Странный был этот Хвылев. Он мог бы курить французские сигареты с золотым ободком посередке, лежавшие в жестких коробочках у него на складских полках и назначенные для старших офицерских чинов. Мог бы леденцы мятные австрийские сосать, забавляться. Да вот... брезглив. Натура не принимала ничего чужестранного. В минуты тоски говорил, сминая в кулаке свой подбородок:

— Худше скотов они, эти иностранцы. Одним телом живут, без духа.

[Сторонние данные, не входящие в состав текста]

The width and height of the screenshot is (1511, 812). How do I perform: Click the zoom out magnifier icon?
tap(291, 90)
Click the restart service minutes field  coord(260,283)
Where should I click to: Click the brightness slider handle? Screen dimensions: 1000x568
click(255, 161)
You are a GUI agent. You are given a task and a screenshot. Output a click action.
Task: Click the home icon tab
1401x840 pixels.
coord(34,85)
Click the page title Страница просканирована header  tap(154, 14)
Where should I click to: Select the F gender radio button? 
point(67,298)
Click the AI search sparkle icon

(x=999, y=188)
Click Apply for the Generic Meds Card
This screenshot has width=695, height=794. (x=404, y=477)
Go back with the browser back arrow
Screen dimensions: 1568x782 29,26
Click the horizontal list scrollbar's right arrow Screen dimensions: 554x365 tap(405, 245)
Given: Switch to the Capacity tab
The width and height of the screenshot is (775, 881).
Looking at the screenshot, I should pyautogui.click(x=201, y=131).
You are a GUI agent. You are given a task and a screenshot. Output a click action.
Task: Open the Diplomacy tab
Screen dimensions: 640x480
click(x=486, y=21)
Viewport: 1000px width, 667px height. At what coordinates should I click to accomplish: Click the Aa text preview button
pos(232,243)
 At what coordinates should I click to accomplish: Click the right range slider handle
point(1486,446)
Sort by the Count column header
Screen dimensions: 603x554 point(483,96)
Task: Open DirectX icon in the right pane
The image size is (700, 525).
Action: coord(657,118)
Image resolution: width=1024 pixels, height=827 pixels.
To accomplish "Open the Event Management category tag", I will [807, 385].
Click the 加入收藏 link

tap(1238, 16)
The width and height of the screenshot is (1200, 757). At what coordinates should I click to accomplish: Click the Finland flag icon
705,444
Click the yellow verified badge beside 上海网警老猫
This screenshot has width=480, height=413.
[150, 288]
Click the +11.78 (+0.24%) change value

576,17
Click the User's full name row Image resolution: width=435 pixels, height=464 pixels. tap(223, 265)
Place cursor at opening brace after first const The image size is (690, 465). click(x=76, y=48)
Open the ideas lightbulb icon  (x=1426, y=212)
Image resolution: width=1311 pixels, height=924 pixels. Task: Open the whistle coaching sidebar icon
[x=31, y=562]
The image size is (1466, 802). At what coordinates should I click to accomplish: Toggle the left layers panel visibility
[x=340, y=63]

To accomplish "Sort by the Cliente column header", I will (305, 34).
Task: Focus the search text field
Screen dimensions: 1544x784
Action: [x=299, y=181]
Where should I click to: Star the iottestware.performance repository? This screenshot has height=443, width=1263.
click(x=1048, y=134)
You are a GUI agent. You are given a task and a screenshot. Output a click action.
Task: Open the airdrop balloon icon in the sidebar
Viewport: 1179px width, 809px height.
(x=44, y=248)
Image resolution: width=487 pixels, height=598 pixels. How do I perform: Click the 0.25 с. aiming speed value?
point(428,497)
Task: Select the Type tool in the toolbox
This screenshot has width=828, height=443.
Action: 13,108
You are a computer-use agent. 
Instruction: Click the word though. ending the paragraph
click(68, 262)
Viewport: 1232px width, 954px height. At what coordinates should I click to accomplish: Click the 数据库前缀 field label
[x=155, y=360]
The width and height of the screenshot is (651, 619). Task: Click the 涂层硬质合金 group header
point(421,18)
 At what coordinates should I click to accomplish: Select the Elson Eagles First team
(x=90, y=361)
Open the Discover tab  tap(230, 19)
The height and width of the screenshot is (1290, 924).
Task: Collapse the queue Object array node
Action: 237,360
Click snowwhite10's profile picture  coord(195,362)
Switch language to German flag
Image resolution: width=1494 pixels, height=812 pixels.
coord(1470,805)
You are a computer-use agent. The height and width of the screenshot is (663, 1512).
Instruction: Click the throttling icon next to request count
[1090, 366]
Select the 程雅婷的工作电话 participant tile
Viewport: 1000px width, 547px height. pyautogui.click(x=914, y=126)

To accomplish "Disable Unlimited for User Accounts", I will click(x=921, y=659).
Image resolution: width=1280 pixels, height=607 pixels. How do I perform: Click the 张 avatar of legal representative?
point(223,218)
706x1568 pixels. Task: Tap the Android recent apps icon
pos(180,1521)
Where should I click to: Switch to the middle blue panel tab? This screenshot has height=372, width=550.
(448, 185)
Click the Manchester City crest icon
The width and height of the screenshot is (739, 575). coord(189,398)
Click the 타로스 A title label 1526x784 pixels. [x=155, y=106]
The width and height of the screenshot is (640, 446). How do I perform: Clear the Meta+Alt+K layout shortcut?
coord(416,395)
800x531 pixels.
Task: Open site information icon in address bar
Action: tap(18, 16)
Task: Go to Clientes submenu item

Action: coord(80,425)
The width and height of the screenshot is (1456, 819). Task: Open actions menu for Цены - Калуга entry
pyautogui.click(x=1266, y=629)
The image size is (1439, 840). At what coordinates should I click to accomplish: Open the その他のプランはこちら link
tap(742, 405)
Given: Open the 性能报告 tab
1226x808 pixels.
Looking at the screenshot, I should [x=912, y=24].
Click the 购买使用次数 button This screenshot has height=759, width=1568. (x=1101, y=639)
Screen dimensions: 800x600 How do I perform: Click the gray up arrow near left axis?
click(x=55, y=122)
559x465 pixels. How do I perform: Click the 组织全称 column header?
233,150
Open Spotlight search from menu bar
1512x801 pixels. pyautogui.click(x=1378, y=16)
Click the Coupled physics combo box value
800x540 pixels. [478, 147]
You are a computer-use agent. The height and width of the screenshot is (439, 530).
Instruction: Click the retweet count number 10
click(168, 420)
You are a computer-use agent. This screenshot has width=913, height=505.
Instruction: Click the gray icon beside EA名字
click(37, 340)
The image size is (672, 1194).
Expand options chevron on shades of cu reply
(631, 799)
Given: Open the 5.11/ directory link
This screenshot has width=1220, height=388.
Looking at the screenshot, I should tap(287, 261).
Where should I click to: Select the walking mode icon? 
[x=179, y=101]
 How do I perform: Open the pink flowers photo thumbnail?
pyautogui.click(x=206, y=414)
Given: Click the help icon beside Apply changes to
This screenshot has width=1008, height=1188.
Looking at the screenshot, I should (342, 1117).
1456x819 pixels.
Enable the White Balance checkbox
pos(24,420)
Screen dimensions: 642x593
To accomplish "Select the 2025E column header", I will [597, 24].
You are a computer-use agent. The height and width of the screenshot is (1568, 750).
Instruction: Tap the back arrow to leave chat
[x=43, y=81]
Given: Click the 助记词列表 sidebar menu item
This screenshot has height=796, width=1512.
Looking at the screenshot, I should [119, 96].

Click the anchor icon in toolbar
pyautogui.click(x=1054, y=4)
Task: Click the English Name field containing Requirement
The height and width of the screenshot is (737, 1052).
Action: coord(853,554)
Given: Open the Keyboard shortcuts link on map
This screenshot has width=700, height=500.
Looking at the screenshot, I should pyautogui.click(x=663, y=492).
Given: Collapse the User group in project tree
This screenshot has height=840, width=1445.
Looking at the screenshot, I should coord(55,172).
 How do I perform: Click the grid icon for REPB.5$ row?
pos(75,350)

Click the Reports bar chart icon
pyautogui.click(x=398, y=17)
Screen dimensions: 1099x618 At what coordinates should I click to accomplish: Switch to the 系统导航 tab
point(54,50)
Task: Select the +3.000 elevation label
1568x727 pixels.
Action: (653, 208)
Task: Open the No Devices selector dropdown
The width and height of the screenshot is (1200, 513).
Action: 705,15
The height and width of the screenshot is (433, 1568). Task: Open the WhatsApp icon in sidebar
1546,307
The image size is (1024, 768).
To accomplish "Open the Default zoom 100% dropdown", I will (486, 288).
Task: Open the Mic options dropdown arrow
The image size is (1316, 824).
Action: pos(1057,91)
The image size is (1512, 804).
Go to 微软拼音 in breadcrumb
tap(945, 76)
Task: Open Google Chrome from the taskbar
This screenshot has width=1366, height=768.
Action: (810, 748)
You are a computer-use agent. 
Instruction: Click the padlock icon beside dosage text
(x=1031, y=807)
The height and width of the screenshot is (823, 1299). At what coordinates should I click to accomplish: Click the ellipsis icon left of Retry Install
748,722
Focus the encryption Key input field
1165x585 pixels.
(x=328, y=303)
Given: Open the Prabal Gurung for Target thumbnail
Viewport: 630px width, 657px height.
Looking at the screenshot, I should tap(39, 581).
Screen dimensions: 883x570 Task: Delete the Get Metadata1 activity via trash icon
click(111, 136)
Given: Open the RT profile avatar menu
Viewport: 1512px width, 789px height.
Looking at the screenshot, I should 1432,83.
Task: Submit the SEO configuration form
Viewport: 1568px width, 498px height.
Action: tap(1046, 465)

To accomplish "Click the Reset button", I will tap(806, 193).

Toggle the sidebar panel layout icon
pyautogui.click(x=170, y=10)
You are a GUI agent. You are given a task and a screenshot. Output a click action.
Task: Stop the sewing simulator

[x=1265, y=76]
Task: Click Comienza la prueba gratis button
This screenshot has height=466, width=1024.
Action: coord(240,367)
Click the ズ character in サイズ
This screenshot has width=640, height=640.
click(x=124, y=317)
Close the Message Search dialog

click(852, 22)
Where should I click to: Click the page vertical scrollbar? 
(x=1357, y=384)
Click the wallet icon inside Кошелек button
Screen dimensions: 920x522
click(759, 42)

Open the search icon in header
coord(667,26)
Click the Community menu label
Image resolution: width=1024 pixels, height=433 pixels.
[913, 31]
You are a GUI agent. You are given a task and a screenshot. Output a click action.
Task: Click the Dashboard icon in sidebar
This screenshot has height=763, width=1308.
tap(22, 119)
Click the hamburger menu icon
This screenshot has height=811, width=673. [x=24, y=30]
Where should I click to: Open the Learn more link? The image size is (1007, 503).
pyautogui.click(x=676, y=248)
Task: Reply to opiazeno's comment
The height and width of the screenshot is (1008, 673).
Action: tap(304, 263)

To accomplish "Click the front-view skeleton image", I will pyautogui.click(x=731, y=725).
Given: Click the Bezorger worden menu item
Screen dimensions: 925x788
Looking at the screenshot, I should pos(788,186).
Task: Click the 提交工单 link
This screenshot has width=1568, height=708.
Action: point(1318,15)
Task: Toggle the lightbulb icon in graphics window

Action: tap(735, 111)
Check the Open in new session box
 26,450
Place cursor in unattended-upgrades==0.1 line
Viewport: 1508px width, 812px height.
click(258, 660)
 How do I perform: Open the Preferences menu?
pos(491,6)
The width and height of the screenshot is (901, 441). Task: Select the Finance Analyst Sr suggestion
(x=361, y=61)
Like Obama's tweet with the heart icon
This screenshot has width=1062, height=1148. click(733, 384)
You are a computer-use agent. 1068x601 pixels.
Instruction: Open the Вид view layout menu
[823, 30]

От них и вонькость другая, не наша. В штабе их вон сколь. Лопочут... Звук есть, а понятие... Понятие черт знает!

Хвылев и у Алешки отобрал его английскую, машинного сукна шинель, русский бушлат выдал, а сам не надевал мягонько-тонкое американское белье, лежавшее на складе, носил холщовые исподники, добытые у местного жителя.

— Комитетчики, советчики... себе гребут. А эти опять же, говорю, лопочут. Эти — липнут. Какая у них думка? То-то. Как с ними, когда они без души, телом одним белый свет коптят? Худше скотов потому что... Так уж они пущены в мир для маеты. Оттого и липнут, что душу чужую ищут. Тело потерять можно, а душу-то как? Вот и пораздумай. Чего урезать, чего прирезать. С какой стороны оберегаться больше, от комитетчиков да от советчиков али от этих... — пораздумай. А мне вить, Зыбрин, велено с тобой заниматься строевым шагом... Ать-два, ать-два... Проверим вот, верткий ли ты у меня в строевом шаге. Как? Проверим-ка давай. Пошли вон на ровное место, туда, за канаву... Ать-два, ать-два. Урезать, прирезать.